Джеффри «нашел статью длинной и многословной, хотя и не отрицал, что «она содержит много красоты и изящества слога». Он настаивал на том, что ее нужно сократить», и получил разрешение от Карлейля внести некоторые изменения[8]. «Когда пришли корректурные листы, Карлейль обнаружил, что «первая часть изрезана в клочья — тело четвероногого с головой птицы, человек, укороченный путем вырезания бедер и прикрепления коленных чашечек к бедрам»[9]. Он отказался позволить ей появиться «в таком ужасном виде». Он заменил самые важные отрывки и вернул листы с намеком на то, что статью можно аннулировать, но нельзя уродовать. Мало кто из редакторов был бы столь терпим, как Джеффри, когда ему так дерзко бросали вызов. Он жаловался, но смирился. Он признал, что статья сделает честь «Обозрению», хотя влиятельные люди, чьи рты он мог бы закрыть, назовут ее утомительной и растянутой. Он хотел быть полезным Карлейлю, скрыв в «Обозрении» его манерность и аффектацию, но если Карлейль настаивал, он мог поступить по-своему.

«Карлейль был тронут; такая доброта была больше, чем он ожидал. За гордым самоутверждением последовали смирение и почти раскаяние, и мягкий тон, в котором он писал, в свою очередь покорил Джеффри. Джеффри сказал, что он восхищается и одобряет письмо Карлейля к нему во всех отношениях. «Искренность и добрый нрав», проявленные в нем, заслуживали высшей похвалы. «Ваши добродетели — ваши собственные, — сказал Джеффри, — и вы получите все, что захотите»[10].

Во время пребывания Карлейля в Крейгенпаттоке, которое длилось с небольшими перерывами шесть лет, были созданы большинство его эссе и его первое великое оригинальное произведение «Sartor Resartus». Это формирующий период его литературной жизни, из которого он вышел, цитируя мистера Стивена, «мастером своего дела». В 1834 году он переехал в Лондон, где прожил до своей смерти в 1881 году. К этому позднему периоду относятся его величайшие работы, от которых зависит его слава: «Герои и героическое в истории», «Французская революция», «Письма и речи Кромвеля» и «История Фридриха Великого». Но ранние работы обладают тем же тонизирующим качеством, что и поздние, и свободны от многих их недостатков. Как учитель, особенно если мы берем американскую точку зрения, Карлейль с годами становится менее надежным. Его цинизм становится более горьким, его культ героев заставляет его сочувствовать автократии, в то время как его презрение к глупости масс заставляет его не доверять любому народному правлению. По словам Лоуэлла, цитирующего презрительную фразу Карлейля, «он видел «только горение грязной трубы» в войне, которую великий народ вел на его глазах за идею национальности и упорядоченного управления».

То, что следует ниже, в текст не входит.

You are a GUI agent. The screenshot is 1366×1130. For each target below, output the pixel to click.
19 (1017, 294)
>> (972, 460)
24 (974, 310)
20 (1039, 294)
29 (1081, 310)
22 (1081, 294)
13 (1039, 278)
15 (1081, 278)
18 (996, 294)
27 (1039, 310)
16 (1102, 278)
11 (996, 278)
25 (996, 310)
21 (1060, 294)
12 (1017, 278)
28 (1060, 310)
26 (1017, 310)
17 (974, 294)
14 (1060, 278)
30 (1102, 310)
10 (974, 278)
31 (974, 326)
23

Таким образом, в «Эссе о Бернсе» мы имеем произведение раннего расцвета Карлейля. Мы могли бы сделать этот вывод из одного только стиля, который показывает переход от его ранней ясности и простоты к «пестрому, запутанному, гиперметафорическому стилю письма», характерному для его поздних работ и всегда ассоциирующемуся с его именем.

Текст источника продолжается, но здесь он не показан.